Required work: Find how many lines of the records hold the string "list" and reply with only that total.

Supplied data:
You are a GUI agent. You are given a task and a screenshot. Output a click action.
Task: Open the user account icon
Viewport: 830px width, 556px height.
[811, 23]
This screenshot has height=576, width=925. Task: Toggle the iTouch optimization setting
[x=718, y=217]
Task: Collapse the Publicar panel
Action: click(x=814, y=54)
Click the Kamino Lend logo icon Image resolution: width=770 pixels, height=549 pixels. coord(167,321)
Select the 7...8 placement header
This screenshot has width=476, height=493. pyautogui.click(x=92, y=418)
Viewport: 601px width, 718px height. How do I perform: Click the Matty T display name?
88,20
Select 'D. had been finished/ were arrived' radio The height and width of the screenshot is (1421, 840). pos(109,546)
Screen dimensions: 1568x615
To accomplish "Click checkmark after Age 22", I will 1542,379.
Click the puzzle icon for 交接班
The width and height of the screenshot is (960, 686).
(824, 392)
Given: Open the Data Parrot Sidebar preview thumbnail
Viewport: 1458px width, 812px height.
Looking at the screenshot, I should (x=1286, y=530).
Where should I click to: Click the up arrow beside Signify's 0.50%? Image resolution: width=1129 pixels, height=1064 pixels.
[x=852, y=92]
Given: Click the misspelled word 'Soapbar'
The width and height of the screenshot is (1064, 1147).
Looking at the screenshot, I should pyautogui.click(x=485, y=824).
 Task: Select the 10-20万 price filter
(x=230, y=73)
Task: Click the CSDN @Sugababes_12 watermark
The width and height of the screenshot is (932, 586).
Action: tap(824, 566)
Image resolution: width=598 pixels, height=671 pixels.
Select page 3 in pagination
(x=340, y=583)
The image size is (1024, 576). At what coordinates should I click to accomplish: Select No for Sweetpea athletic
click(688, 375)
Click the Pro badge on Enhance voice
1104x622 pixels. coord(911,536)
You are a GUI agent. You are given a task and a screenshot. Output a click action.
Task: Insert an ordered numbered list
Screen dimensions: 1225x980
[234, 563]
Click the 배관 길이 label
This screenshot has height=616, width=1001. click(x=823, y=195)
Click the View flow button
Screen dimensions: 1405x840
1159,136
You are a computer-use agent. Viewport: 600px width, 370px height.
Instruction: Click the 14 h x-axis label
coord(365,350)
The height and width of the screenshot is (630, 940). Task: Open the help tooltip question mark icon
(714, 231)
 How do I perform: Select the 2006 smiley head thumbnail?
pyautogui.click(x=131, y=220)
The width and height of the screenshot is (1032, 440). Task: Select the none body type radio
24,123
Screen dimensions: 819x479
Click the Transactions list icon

Reply: 2